# Source document

English Pages, 12. 9. 1996

Ladies and gentlemen, dear friends,

This is my fourth consecutive participation in the General Meeting of our society and we are talking again and again about „Transforming Toward a Free Society“. I hope we will continue talking about it because such a goal can never be fully achieved and, especially, cannot be achieved forever. We all know that it is a permanent task for all of us to fight for a free society regardless of whether we live in a country which is more or less free now or which is not, or in a country which experienced a non-free epizode in the past or which did not. I am convinced that marginal productivity of our efforts will be positive wherever we live. I am sure we all know this.

Speaking from the perspective of a former communist country it seems to me that - paradoxically - our task may be somewhat easier or, to put it differently, that our task may be more rewarding. The reason is that the marginal improvement in our case is bigger.

I wish to start today’s remarks by reminding you of my address given at our General Meeting in Cannes (published in CATO Journal, Vol. 14, No. 2, Fall 1994). After having re-read it recently, I am afraid I have nothing important or revolutionary to add to it. It may demonstrate either my lack of inspiration or my feeling that at least for practical purposes everything worth-saying has been already said.

Two years ago, I tried to call your attention to the fact that the transformation - or in another terminology the systemic change - is an evolutionary process which is composed of a very complicated mixture of planned and unplanned movements, of intended and unintended events, a process which is based on a rather delicate mixture of intentions and spontaneity - to use the famous Hayekian term. This interpretation of events - however simple and trivial - proved to be very useful for both the theoretical discussions and the practical policy-making. It was an approach disliked only by those who had immodest ambitions of social engineering and who - after the collapse of communism - tried to take use of a unique opportunity to construct such a complex phenomenon as a new social system, and to fine-tune its emergence. The members of the Mont-Pelerin Society have been - for five decades already - warning against all kinds of left-wing social constructivism (which was, after all, one of our strongest messages), but I am afraid that a few years ago, even some of us tended to make a similar mistake. We should know that capitalism - defined as a market economy based on private property and minimal government intervention and a constitutional democracy based on the rule of law and an unconstrained competition of political parties - cannot be „introduced“. We should know that it must evolve, grow, gain strength and mature in the way described by some of our distinguished members, notably Hayek, not to speak about our grand-grandfathers like Adam Smith.

When discussing transformation from communism (not from an interventionist welfare state), I suggest to start with a non-trivial idea that the communist system collapsed, that it was not defeated. It collapsed because it was in an advanced stage of decomposition, because it gradually lost its two strongest constitutive elements - the fear on one hand and the faith on the other. In its final days, the communist system became both soft and unconvincing and such state of affairs was not sufficient for safeguarding its further continuation. It is an irony of history that communism - sort of - melted down which is something what some of our brave colleagues in the post-communist world do not like to be reminded of. Part of their aura would be lost and that is the reason why they try to contest such an interpretation of events. But I am convinced that it is correct.

# Stated goal 1
According to the speech, what two constitutive elements did the communist system gradually lose?
# Stated goal 2
Please sum up the speech in two sentences.
You won't need the material that comes after the speech.

# Given data

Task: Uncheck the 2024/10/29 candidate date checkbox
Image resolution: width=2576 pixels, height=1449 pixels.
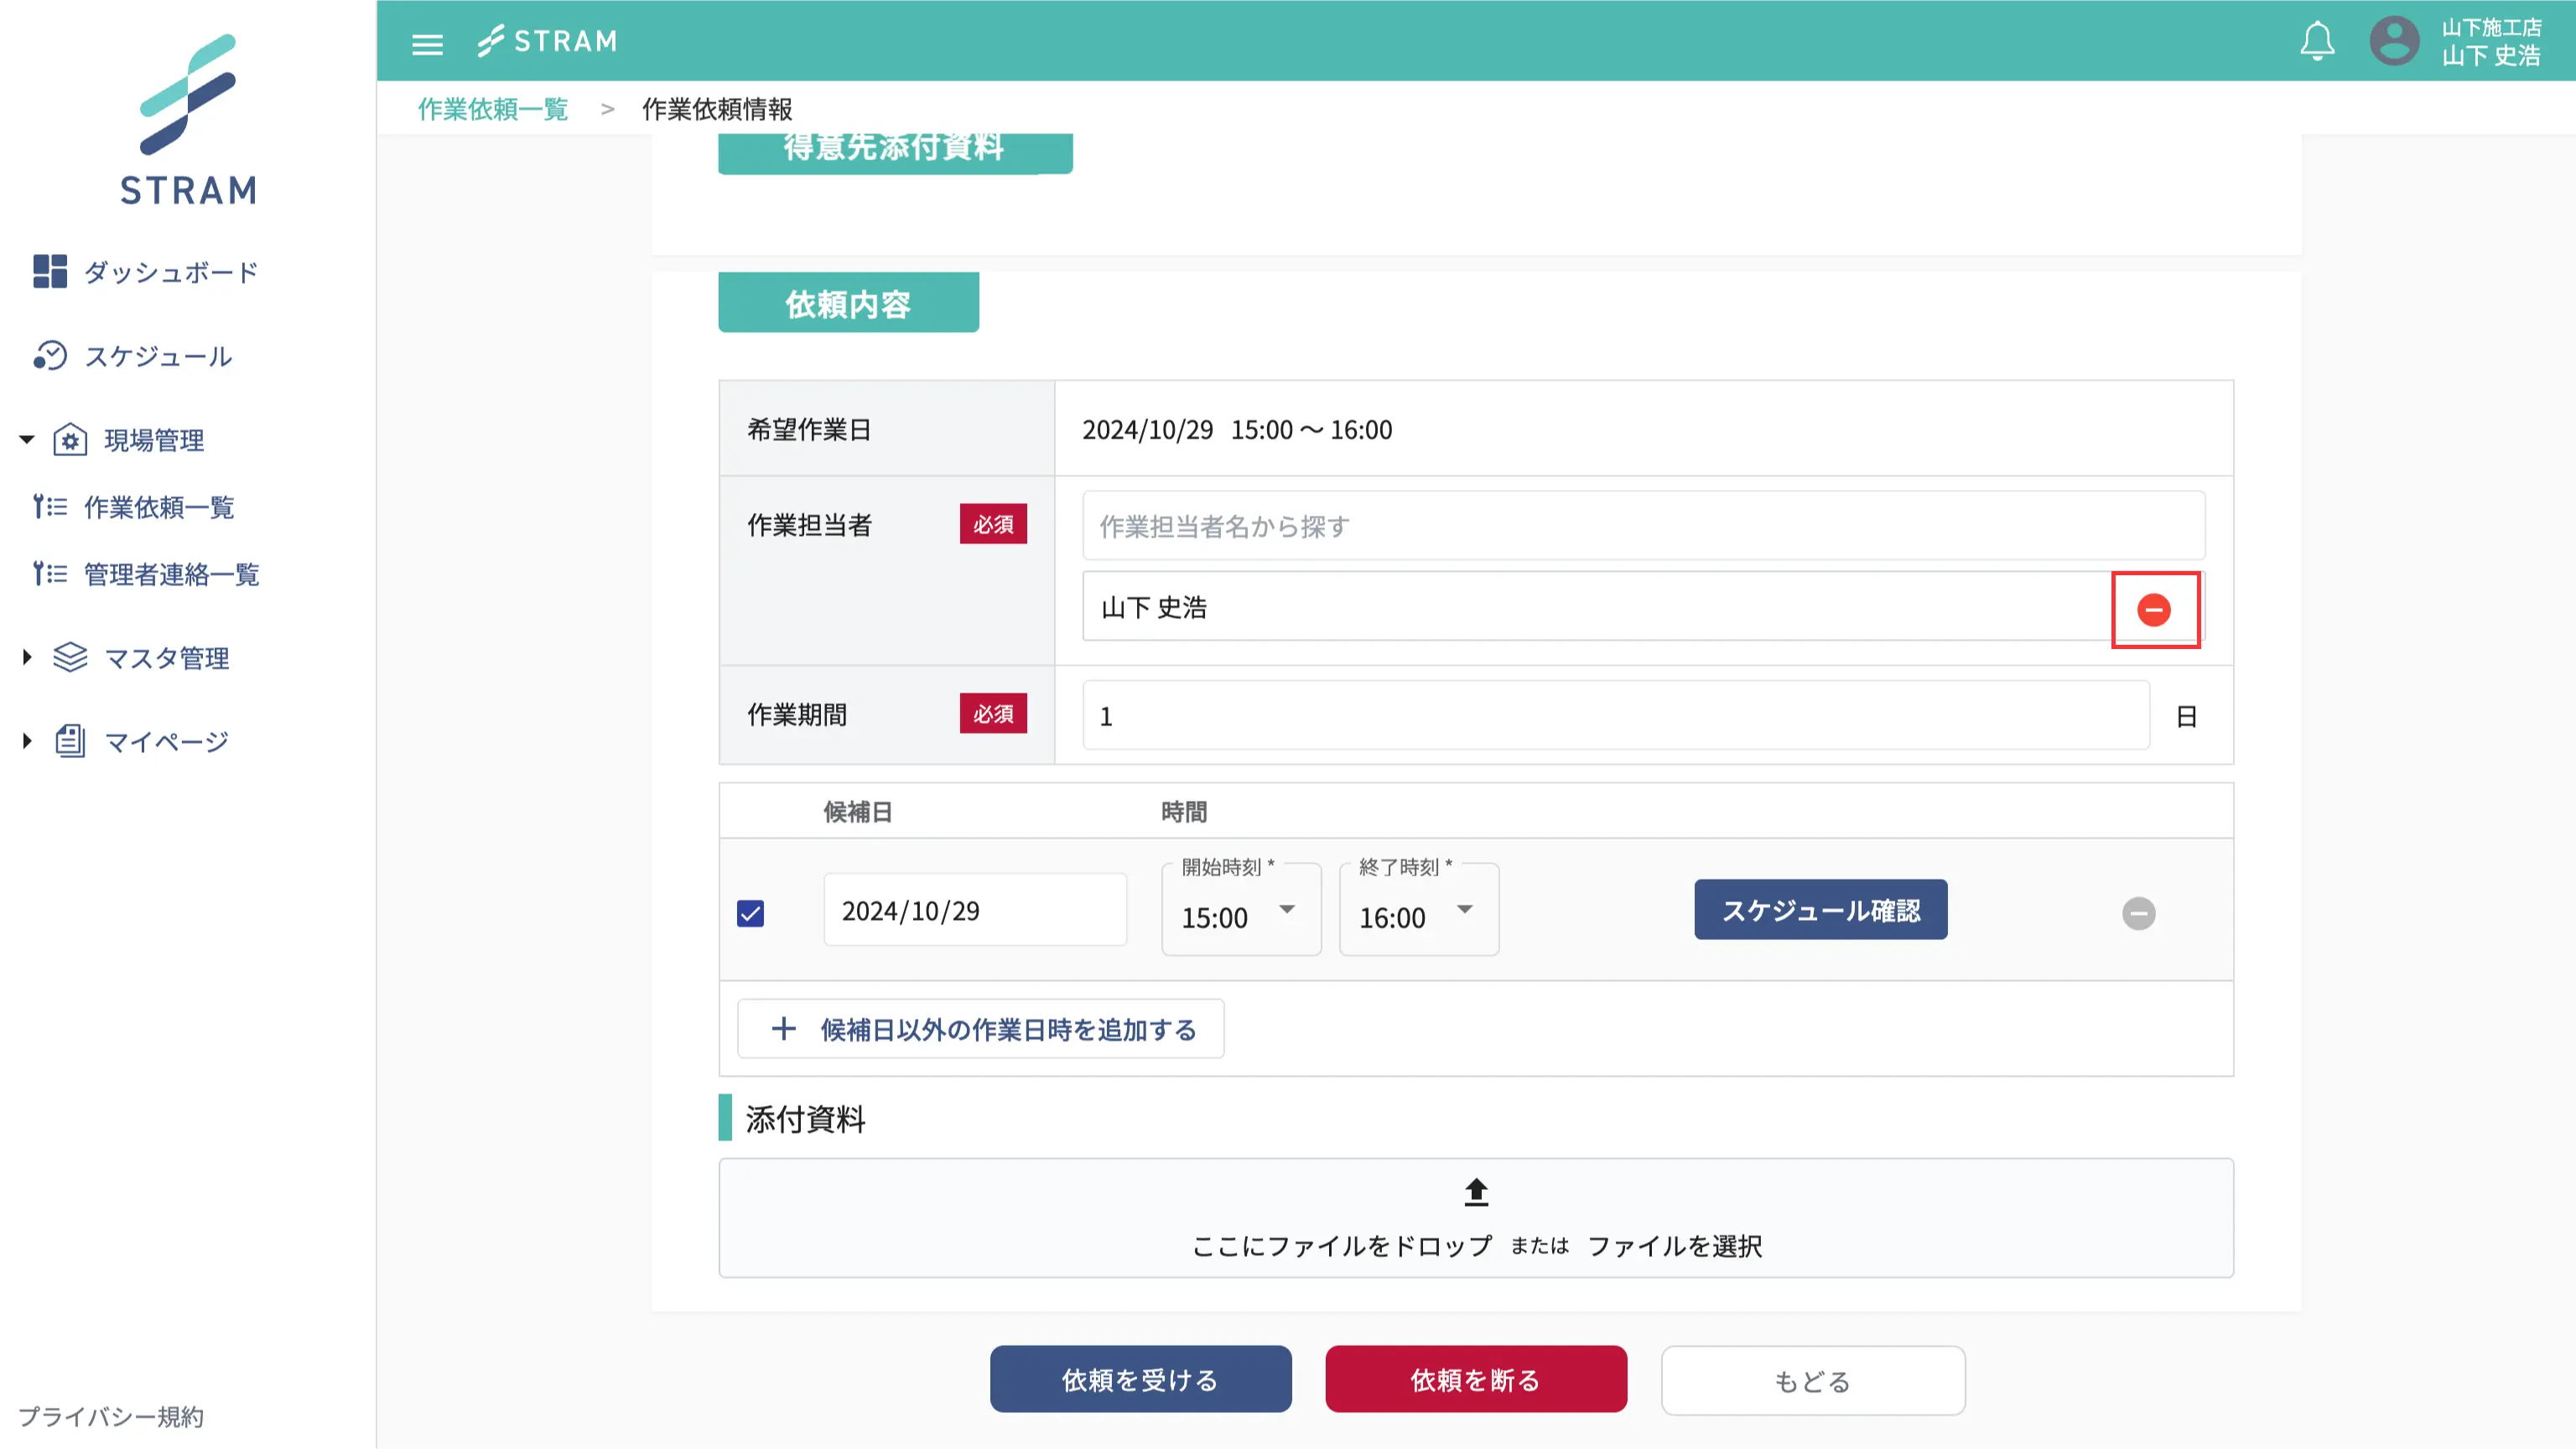Action: pos(750,913)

# Complete response 1
The fear and the faith.

# Complete response 2
The speaker calls the fight for a free society a permanent task and describes transformation as an evolutionary process that mixes intentions and spontaneity, so capitalism cannot be "introduced" but must evolve and mature. The speaker also argues that the communist system collapsed rather than being defeated, because it gradually lost its two strongest constitutive elements, fear and faith.